Early accounts report that Saint Apollinaris was ordained Bishop by Saint Peter himself and sent as a missionary bishop to Ravenna during the reign of the emperor Claudius. Renowned for his powers to heal in the name of Christ, he was frequently exiled, tortured and imprisoned for the faith, and finally martyred. Initially, his feast day was celebrated on July 23, the day he died as a martyr, but it was transferred to July 20 to not “compete” with St. Bridget of Sweden. In the reform of the liturgical calendar of 1969, his feast day was removed due to lack of historical data, but in 2002, it was returned as an Optional Memorial on July 20. His own hometown, Port of Classe, Ravenna, Italy, still celebrates Apollinaris on July 23.
It is also the commemoration of St. Margaret of Antioch, probably a virgin martyr of the third century. Her veneration spread from the East to the West at the time of the Crusades. She is one of the Fourteen Holy Helpers.
Elias or Elijah the Prophet is commemorated today in the Roman Martyrology. He is revered as the spiritual Father and traditional founder of the Catholic religious Order of Carmelites. In addition to taking their name from Mount Carmel where the first hermits of the order established themselves, the Calced Carmelite and Discalced Carmelite traditions pertaining to Elijah focus upon the prophet’s withdrawal from public life. The medieval Carmelite Book of the First Monks offers some insight into the heart of the Order’s contemplative vocation and reverence for the prophet.

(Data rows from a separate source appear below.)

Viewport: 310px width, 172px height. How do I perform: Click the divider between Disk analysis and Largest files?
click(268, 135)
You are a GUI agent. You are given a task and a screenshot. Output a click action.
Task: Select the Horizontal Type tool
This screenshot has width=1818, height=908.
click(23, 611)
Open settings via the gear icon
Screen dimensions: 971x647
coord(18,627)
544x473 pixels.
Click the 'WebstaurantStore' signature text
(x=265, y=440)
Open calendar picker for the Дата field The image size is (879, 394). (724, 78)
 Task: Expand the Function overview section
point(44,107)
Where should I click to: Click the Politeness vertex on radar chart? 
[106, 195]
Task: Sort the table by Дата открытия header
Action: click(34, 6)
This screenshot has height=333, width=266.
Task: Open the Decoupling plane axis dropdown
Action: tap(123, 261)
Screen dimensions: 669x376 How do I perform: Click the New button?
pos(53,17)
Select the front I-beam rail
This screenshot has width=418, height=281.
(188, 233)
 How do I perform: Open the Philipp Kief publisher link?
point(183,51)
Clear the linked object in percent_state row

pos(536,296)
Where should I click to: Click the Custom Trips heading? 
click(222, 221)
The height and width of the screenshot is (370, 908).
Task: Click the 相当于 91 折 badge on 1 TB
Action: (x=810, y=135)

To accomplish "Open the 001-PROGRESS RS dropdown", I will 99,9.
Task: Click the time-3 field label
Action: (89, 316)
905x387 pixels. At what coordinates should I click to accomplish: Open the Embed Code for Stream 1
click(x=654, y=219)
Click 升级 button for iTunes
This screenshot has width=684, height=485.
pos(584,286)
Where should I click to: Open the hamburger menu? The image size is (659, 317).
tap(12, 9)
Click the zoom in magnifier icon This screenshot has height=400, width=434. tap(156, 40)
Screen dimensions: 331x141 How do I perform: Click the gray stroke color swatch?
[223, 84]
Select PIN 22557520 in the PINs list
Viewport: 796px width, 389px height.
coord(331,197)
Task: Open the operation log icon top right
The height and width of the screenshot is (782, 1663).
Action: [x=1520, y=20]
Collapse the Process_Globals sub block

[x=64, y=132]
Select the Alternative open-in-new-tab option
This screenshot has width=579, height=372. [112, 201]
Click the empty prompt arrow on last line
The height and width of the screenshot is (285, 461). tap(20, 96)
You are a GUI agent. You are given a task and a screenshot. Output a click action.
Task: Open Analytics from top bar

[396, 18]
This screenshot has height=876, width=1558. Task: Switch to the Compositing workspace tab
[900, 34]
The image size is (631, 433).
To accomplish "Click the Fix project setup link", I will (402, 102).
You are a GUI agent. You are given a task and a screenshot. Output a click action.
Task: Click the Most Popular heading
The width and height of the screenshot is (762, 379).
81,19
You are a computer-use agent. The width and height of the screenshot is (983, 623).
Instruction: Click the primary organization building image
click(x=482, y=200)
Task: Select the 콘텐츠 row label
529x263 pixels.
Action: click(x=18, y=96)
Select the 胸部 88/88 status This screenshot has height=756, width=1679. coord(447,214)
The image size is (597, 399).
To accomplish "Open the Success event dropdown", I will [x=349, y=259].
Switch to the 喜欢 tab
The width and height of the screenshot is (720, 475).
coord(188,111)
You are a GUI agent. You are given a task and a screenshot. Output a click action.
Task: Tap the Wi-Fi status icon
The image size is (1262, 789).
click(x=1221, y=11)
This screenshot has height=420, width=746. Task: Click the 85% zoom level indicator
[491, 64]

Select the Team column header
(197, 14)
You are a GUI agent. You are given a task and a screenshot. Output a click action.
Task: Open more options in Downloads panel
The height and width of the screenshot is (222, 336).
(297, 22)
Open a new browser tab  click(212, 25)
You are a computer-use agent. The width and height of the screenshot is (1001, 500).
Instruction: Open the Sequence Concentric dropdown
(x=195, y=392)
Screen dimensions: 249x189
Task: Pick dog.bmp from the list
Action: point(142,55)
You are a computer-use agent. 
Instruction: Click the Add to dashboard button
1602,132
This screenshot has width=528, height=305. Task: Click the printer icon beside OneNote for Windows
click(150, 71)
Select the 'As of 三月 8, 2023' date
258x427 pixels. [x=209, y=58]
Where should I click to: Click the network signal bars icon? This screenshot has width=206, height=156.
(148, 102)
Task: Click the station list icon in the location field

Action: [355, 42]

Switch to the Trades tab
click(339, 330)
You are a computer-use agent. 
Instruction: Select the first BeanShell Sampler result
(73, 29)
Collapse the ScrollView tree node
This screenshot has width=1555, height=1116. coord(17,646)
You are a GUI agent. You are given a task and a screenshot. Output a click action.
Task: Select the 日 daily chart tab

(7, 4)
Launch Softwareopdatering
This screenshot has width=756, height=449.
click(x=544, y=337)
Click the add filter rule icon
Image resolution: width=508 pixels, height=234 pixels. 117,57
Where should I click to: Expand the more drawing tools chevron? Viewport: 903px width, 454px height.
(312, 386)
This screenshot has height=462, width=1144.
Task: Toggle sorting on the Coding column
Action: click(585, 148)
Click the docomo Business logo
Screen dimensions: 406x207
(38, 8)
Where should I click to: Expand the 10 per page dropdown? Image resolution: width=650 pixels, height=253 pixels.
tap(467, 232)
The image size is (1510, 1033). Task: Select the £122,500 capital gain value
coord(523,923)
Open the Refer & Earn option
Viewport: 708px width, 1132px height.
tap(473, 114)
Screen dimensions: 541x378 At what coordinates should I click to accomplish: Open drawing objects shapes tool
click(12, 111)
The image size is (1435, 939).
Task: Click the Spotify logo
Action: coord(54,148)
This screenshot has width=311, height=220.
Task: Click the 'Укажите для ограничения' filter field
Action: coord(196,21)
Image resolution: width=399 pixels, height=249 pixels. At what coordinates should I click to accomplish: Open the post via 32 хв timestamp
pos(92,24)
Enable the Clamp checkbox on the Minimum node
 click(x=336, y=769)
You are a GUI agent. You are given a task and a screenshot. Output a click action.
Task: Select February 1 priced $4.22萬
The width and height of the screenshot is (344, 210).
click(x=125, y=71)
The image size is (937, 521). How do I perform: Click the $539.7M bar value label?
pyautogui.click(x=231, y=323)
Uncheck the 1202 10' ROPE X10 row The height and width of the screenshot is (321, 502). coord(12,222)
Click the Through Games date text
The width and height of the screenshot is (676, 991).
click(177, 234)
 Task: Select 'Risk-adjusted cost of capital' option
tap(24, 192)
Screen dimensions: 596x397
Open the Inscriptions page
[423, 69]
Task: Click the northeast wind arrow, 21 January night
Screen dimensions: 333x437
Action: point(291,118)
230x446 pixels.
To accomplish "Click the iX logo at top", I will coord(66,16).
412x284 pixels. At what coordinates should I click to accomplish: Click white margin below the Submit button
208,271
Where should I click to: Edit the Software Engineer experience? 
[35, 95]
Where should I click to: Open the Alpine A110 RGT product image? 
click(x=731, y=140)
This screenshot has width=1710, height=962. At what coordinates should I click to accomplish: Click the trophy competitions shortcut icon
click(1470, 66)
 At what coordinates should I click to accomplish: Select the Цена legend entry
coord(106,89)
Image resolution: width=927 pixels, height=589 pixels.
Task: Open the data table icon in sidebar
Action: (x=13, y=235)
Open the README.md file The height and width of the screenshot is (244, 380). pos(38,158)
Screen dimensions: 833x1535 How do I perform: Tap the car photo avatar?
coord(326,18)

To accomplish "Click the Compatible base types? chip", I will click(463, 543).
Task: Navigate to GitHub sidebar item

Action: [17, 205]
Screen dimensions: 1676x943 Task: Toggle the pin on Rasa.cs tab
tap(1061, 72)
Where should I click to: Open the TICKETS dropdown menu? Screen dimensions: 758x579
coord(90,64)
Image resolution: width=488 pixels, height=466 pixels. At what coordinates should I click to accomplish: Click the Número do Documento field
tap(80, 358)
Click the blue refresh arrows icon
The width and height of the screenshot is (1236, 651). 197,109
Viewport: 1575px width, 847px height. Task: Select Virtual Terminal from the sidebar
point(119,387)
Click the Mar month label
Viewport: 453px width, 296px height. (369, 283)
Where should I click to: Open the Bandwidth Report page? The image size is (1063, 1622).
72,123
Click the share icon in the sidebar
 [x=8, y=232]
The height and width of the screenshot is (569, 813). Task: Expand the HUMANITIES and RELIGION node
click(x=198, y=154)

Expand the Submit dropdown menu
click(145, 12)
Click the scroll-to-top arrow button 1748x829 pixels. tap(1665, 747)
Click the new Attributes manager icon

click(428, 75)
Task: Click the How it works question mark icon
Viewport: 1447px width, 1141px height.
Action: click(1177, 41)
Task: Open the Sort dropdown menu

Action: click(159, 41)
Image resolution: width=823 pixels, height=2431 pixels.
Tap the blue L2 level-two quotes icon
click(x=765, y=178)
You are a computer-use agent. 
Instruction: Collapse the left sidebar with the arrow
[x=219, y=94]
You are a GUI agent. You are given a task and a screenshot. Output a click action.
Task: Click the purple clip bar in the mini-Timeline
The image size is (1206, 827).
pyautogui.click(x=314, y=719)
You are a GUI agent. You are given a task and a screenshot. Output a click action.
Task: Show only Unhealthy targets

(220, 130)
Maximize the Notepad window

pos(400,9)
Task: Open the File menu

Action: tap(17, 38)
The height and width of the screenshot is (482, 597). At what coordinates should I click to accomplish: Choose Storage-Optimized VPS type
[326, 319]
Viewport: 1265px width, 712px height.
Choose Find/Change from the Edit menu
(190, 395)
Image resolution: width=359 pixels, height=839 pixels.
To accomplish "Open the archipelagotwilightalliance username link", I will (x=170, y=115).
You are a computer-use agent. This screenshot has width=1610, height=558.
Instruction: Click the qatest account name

Apollinaris came to Rome from Antioch with the prince of the apostles, by whom he was consecrated bishop, and sent to Ravenna to preach the Gospel of our Lord Jesus Christ. He converted many to the faith of Christ, for which reason he was seized by the priests of the idols and severely beaten. At his prayer, a nobleman named Boniface, who had long been dumb, recovered the power of speech, and his daughter was delivered from an unclean spirit; on this account a fresh sedition was raised against Apollinaris. He was beaten with rods, and made to walk barefoot over burning coals; but as the fire did him no injury, he was driven from the city.
He lay hidden sometime in the house of certain Christians, and then went to Aemilia. Here he raised from the dead the daughter of Rufinus, a patrician, whose whole family thereupon believed in Jesus Christ. The prefect was greatly angered by this conversion, and sending for Apollinaris he sternly commanded him to give over propagating the faith of Christ in the city. But as Apollinaris paid no attention to his commands, he was tortured on the rack, boiling water was poured upon his wounds, and his mouth was bruised and broken with a stone; finally, he was loaded with irons, and shut up in prison. Four days afterward he was put on board ship and sent into exile; but the boat was wrecked, and Apollinaris arrived in Mysia, whence he passed to the banks of the Danube and into Thrace.
In the temple of Serapis the demon refused to utter his oracles so long as the disciple of the apostle Peter remained there. A search was made for some time, and then Apollinaris was discovered and commanded to depart by sea. Thus he returned to Ravenna; but on the accusation of the same priests of the idols, he was placed in the custody of a centurion. As this man, however, worshipped Christ in secret, Apollinaris was allowed to escape by night. When this became known, he was pursued and overtaken by the guards, who loaded him with blows and left him, as they thought, dead. He was carried away by the Christians, and seven days after, while exhorting them to constancy in the faith, he passed away from this life, to be crowned with the glory of martyrdom. His body was buried near the city walls.
—Excerpted from Roman Martyrology
Patron: Ravenna, Italy.
Symbols: White vestments and black cross; club; hot coals; raven; crown; stones; cauldron of boiling water; chains; sword.
Often Portrayed As: Bishop with a club; standing or seated on hot coals; bearded, in a chasuble and pallium, with sheep around him; preaching to sheep.